En chemin, je la questionnai sans détour : quelle sorte d’amour éprouvait-elle pour son futur mari ? Elle me répondit qu’elle n’était pas de ces savants qui distinguent entre les espèces, mais qu’une vague brûlante l’avait envahie peu après leur rencontre et maintenant l’emplissait du sommet de ses cheveux à la pointe de ses pieds, et que cette vague était l’extrême de l’amour d’après ce que sa mère lui avait, mi-figue mi-raisin, appris : « Sois heureuse, ma fille, ton pauvre père ne m’a pas comblée, loin s’en faut, de si complète et chaude manière, qu’il repose en paix ! »

Je rougis et continuai mon interrogatoire.

— Te crois-tu capable d’accepter tout de lui ?

— À l’église tu entendras mon oui. Je le crierai au visage du prêtre !

— Es-tu prête à soutenir le rêve qu’il porte en lui ?

— De toute ma force.

— Même s’il te dévore, comme il m’a dévoré et le dévore lui-même ? Et d’ailleurs, quelle est cette force dont tu te dis dotée, toi qui as le teint si pâle et parais de constitution si fragile ?

— Cette pâleur, cette faiblesse ne sont qu’un souvenir du temps où j’étais froide. J’attendais qu’une flamme me donne la vie.

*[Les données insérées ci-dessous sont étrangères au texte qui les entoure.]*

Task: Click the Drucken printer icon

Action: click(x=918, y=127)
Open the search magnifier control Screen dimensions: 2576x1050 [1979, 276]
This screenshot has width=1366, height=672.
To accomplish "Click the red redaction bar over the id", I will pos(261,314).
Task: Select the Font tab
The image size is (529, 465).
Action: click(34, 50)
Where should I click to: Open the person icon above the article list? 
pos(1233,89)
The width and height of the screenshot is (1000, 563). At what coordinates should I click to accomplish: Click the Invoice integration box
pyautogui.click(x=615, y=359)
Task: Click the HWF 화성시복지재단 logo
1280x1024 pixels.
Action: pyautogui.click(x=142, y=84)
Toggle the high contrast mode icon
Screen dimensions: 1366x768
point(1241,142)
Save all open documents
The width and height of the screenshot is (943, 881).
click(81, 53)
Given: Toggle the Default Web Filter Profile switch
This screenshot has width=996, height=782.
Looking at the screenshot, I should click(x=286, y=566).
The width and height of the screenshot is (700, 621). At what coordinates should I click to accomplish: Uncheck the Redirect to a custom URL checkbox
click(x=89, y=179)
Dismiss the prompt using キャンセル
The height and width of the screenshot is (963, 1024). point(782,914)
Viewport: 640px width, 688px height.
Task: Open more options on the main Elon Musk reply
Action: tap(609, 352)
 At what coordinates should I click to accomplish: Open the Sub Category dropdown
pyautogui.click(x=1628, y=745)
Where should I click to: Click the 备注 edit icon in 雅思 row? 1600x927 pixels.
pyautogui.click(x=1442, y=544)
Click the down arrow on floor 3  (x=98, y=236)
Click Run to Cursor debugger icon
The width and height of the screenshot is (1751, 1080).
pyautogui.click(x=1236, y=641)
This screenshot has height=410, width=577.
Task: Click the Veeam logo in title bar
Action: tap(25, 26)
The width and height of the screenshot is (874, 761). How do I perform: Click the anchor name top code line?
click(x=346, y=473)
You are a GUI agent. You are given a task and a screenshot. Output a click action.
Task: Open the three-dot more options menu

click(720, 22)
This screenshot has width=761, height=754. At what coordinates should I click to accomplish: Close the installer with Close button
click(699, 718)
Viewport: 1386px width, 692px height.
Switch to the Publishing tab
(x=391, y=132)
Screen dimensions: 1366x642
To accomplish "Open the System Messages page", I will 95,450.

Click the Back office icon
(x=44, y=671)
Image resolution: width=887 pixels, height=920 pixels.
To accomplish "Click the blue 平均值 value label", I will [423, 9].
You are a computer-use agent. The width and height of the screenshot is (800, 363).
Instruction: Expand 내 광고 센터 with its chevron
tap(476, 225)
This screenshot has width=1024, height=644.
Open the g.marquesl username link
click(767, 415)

Vous entendez comme je vous parle ? C’est la preuve que déjà le sang me revient.

— Ta mère ne t’a-t-elle pas mise en garde ?

— Ma mère me répète que ce rêve, et la gloire future qu’il va engendrer, arrachera notre famille au ridicule qui nous ronge depuis l’affaire des lapins.

Nous marchions le long de notre Tage toujours si tranquille. Je pensais à certaines géographies autrement plus violentes. Je pensais à cette fameuse Porto Santo, que je ne connaissais pas encore et où Filipa avait passé son enfance. Comment résistent les îles à l’assaut permanent de la mer ? Quand on vit sur l’une de ces îles, même affligée de lapins, on se nourrit de cette vaillance. Sans nul doute, c’est là que Filipa s’était forgé son âme d’indomptable, et son corps, qu’il le voulût ou non, ne pourrait que lui obéir. Du coin de l’œil, je la regardais trottiner à mes côtés, glisser sur les cailloux, se rattraper à une branche d’olivier, repartir sans protester contre l’allure, vive, que j’imposais à notre promenade. De la sueur lui venait aux tempes. Alors un vent se leva en moi, un vent que je connais plus intimement que tous les autres, le vent aigu de la jalousie. Entends-moi, Las Casas : jamais, à aucun moment, ne m’était venue l’envie de cette femme bien trop menue pour moi. J’aime la vraie chair, impie et drue, les corps qui enveloppent, qui emportent, où l’on peut se perdre. Ce que je jalousais, c’était le si bel amour qu’avait allumé mon frère. Quel feu avait-il donc en lui pour incendier toutes celles et tous ceux qu’il rencontrait ?

Quelque temps encore, je poursuivis mon inquisition. Mais j’avais déjà mon opinion.

— Et où comptez-vous vivre ?

— Où il jugera bon.

— Que penses-tu de son Entreprise ?

— Je n’aurais jamais accepté pour mari un homme sans entreprise.

Elle faisait effort pour parler, tant le souffle lui manquait. J’eus pitié d’elle, proposai une pause, de nous asseoir sur une butte. Tandis qu’elle reprenait haleine, je lui dis tout le bien que je pensais d’elle.

Elle se tourna vers moi.

— Je n’avais pas besoin de votre opinion. Mais je l’accepte avec plaisir.

Je me dis que l’équipage Colomb venait de s’accroître d’un marin décisif.